"Kita istirahat disana sebentar"
Jeon selaku panglima perang mentitahkan perintah pada regunya, telah di bagi pasukan menjadi 4 regu, dimana tiap regunya dipimpin olehnya, jimin, jin dan namjoon. Regu ketiganya sudah memencar guna menyisir wilayah hutan mendekati pantai lepas dengan persenjataan yang telah lengkap. Begitupun regu jeon yang kini menyisiri bagian tengah hutan, bergerak belakangan dengan jumlah persenjataan yang lebih sedikit. Menurut perhitungan jeon, pasti musuh sudah lebih dari bersiap-siap, dan untuk mencegah penyerangan dari sisi yang tak diharapkan, jeon membagi pasukan dan akan berakhir menyatu dipantai.
Saat ini jeon membawa regu yang tak lebih dari 50 orang, namun sekali lagi, dengan persenjataan yang sudah lengkap—walau tak selengkap regu didepan—, tak lupa persenjataan untuknya yaitu rose. Wanita itu sedari pagi buta tadi selalu memungut ranting untuk membuat busur panah, meruncingkan ujungnya lalu menggoreskan ujung tajamnya dengan dedaunan maupun buah beracun. Sebuah senjata yang sudah sangat diperhitungkan, setidaknya walau rose tak akan ikut berperang, ia harus ikut andil mempersiapkan persenjataan, begitu katanya.
Pasukan yang dikomandani oleh jeon berhenti didekat danau luas, beberapa pasukan segera mengisi penuh perbekalan air dari sumber danau, lalu kembali berjaga-jaga. Suasana sudah semakin petang, beristirahat sejenak mereka lakukan, guna kembali menjelajahi gelapnya hutan saat benar-benar gelap nantinya.
"Mandilah" Jeon mendudukkan diri didekat rose yang masih setia meruncingkan ranting kayu dengan wajah merengut.

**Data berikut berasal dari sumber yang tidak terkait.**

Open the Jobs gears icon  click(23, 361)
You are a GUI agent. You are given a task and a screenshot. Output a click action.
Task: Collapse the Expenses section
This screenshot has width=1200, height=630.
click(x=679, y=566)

Rose melirik jeon tak bersahabat, jangan kira wanita itu sudah terima dengan nasibnya yang kalah bertarung. Wanita penuh ambisi itu masih mengharapkan dapat turun tangan juga dalam perampokan. Namun jeon lebih keras kepala darinya, penolakan dari yang lembut, jenaka, bahkan bentakan terus dilayangkan, hingga rose memilih menyerah. Namun tidak dengan wajah kesal dan otaknya yang terus memikirkan cara agar jeon-lah yang menyerah.
"Mandilah rose, aku akan menemani"
"Cihhhh... enak sekali jadi kau? Menemani mandi seenakmu, meniduri seenakmu" cibir rose mengalihkan fokus kembali pada rantingnya.
Begini keseharian asli keduanya, beradu argumen, saling sindir dengan tajam, bahkan beradu kekuatan juga. Itulah mengapa kala itu Jimin terheran, saat sejoli ini terlihat akur, bahkan sedikit bermesraan—bagi jimin.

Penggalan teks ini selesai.